[Word and item location data]
- - - - -

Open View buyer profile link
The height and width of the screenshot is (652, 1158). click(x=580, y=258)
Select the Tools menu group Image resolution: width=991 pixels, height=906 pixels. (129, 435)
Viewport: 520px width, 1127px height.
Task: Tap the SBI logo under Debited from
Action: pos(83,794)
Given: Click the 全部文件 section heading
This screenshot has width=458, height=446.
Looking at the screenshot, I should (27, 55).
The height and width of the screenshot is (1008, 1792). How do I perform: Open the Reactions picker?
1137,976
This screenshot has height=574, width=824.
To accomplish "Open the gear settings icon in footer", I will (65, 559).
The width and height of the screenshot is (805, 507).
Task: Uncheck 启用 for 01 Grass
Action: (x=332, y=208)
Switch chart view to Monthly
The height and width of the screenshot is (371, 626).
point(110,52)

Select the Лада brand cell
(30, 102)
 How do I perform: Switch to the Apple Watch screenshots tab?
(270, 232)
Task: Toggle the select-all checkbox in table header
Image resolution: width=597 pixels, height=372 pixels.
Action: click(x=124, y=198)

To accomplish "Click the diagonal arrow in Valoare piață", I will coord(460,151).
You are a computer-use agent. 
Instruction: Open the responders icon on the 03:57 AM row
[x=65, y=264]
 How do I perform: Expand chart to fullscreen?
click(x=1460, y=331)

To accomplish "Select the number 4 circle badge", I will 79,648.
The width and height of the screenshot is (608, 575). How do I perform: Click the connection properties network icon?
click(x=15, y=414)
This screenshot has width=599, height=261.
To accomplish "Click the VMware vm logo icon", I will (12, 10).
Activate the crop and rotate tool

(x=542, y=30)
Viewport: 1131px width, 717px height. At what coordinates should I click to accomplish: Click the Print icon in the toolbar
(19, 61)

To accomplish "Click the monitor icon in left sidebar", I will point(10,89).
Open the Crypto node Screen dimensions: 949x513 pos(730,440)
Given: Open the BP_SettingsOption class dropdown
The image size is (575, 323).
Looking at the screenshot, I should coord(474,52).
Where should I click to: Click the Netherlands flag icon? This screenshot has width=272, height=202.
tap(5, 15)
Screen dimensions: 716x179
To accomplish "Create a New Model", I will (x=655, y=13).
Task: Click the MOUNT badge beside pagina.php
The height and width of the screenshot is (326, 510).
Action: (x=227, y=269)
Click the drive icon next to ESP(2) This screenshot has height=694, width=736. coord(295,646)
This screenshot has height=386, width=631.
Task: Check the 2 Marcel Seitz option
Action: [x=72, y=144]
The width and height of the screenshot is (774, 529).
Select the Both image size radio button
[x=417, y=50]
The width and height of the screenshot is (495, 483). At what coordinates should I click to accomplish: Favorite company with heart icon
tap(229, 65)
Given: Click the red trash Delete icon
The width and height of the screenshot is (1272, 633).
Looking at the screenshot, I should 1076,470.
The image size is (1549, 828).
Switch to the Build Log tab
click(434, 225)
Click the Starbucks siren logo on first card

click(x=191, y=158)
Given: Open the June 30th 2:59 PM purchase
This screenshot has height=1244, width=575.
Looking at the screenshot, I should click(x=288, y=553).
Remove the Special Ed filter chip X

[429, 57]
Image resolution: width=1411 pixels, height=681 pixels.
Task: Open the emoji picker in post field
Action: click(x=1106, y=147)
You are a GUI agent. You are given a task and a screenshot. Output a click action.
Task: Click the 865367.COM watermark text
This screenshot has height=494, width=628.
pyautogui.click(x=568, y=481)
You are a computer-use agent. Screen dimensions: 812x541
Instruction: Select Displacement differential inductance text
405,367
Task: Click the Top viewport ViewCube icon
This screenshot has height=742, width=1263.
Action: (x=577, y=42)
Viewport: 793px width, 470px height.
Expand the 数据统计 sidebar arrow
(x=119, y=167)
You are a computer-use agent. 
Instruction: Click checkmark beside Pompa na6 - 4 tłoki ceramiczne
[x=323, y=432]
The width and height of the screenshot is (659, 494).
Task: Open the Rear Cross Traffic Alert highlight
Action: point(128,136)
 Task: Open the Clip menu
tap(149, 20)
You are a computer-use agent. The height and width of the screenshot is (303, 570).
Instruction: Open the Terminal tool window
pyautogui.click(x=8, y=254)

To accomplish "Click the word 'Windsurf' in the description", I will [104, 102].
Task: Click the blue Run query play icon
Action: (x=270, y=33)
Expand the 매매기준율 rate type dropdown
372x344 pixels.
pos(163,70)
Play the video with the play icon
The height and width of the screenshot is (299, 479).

- - - - -

-- Exercise task --
Rewrite every line of the entries above as a numbered list, leaving out the blank lines.

-- Answer to this problem --
1. Open View buyer profile link
2. The height and width of the screenshot is (652, 1158). click(x=580, y=258)
3. Select the Tools menu group Image resolution: width=991 pixels, height=906 pixels. (129, 435)
4. Viewport: 520px width, 1127px height.
5. Task: Tap the SBI logo under Debited from
6. Action: pos(83,794)
7. Given: Click the 全部文件 section heading
8. This screenshot has width=458, height=446.
9. Looking at the screenshot, I should (27, 55).
10. The height and width of the screenshot is (1008, 1792). How do I perform: Open the Reactions picker?
11. 1137,976
12. This screenshot has height=574, width=824.
13. To accomplish "Open the gear settings icon in footer", I will (65, 559).
14. The width and height of the screenshot is (805, 507).
15. Task: Uncheck 启用 for 01 Grass
16. Action: (x=332, y=208)
17. Switch chart view to Monthly
18. The height and width of the screenshot is (371, 626).
19. point(110,52)
20. Select the Лада brand cell
21. (30, 102)
22.  How do I perform: Switch to the Apple Watch screenshots tab?
23. (270, 232)
24. Task: Toggle the select-all checkbox in table header
25. Image resolution: width=597 pixels, height=372 pixels.
26. Action: click(x=124, y=198)
27. To accomplish "Click the diagonal arrow in Valoare piață", I will coord(460,151).
28. You are a computer-use agent. 
29. Instruction: Open the responders icon on the 03:57 AM row
30. [x=65, y=264]
31.  How do I perform: Expand chart to fullscreen?
32. click(x=1460, y=331)
33. To accomplish "Select the number 4 circle badge", I will 79,648.
34. The width and height of the screenshot is (608, 575). How do I perform: Click the connection properties network icon?
35. click(x=15, y=414)
36. This screenshot has width=599, height=261.
37. To accomplish "Click the VMware vm logo icon", I will (12, 10).
38. Activate the crop and rotate tool
39. (x=542, y=30)
40. Viewport: 1131px width, 717px height. At what coordinates should I click to accomplish: Click the Print icon in the toolbar
41. (19, 61)
42. To accomplish "Click the monitor icon in left sidebar", I will point(10,89).
43. Open the Crypto node Screen dimensions: 949x513 pos(730,440)
44. Given: Open the BP_SettingsOption class dropdown
45. The image size is (575, 323).
46. Looking at the screenshot, I should coord(474,52).
47. Where should I click to: Click the Netherlands flag icon? This screenshot has width=272, height=202.
48. tap(5, 15)
49. Screen dimensions: 716x179
50. To accomplish "Create a New Model", I will (x=655, y=13).
51. Task: Click the MOUNT badge beside pagina.php
52. The height and width of the screenshot is (326, 510).
53. Action: (x=227, y=269)
54. Click the drive icon next to ESP(2) This screenshot has height=694, width=736. coord(295,646)
55. This screenshot has height=386, width=631.
56. Task: Check the 2 Marcel Seitz option
57. Action: [x=72, y=144]
58. The width and height of the screenshot is (774, 529).
59. Select the Both image size radio button
60. [x=417, y=50]
61. The width and height of the screenshot is (495, 483). At what coordinates should I click to accomplish: Favorite company with heart icon
62. tap(229, 65)
63. Given: Click the red trash Delete icon
64. The width and height of the screenshot is (1272, 633).
65. Looking at the screenshot, I should 1076,470.
66. The image size is (1549, 828).
67. Switch to the Build Log tab
68. click(434, 225)
69. Click the Starbucks siren logo on first card
70. click(x=191, y=158)
71. Given: Open the June 30th 2:59 PM purchase
72. This screenshot has height=1244, width=575.
73. Looking at the screenshot, I should click(x=288, y=553).
74. Remove the Special Ed filter chip X
75. [429, 57]
76. Image resolution: width=1411 pixels, height=681 pixels.
77. Task: Open the emoji picker in post field
78. Action: click(x=1106, y=147)
79. You are a GUI agent. You are given a task and a screenshot. Output a click action.
80. Task: Click the 865367.COM watermark text
81. This screenshot has height=494, width=628.
82. pyautogui.click(x=568, y=481)
83. You are a computer-use agent. Screen dimensions: 812x541
84. Instruction: Select Displacement differential inductance text
85. 405,367
86. Task: Click the Top viewport ViewCube icon
87. This screenshot has height=742, width=1263.
88. Action: (x=577, y=42)
89. Viewport: 793px width, 470px height.
90. Expand the 数据统计 sidebar arrow
91. (x=119, y=167)
92. You are a computer-use agent. 
93. Instruction: Click checkmark beside Pompa na6 - 4 tłoki ceramiczne
94. [x=323, y=432]
95. The width and height of the screenshot is (659, 494).
96. Task: Open the Rear Cross Traffic Alert highlight
97. Action: point(128,136)
98.  Task: Open the Clip menu
99. tap(149, 20)
100. You are a computer-use agent. The height and width of the screenshot is (303, 570).
101. Instruction: Open the Terminal tool window
102. pyautogui.click(x=8, y=254)
103. To accomplish "Click the word 'Windsurf' in the description", I will [104, 102].
104. Task: Click the blue Run query play icon
105. Action: (x=270, y=33)
106. Expand the 매매기준율 rate type dropdown
107. 372x344 pixels.
108. pos(163,70)
109. Play the video with the play icon
110. The height and width of the screenshot is (299, 479).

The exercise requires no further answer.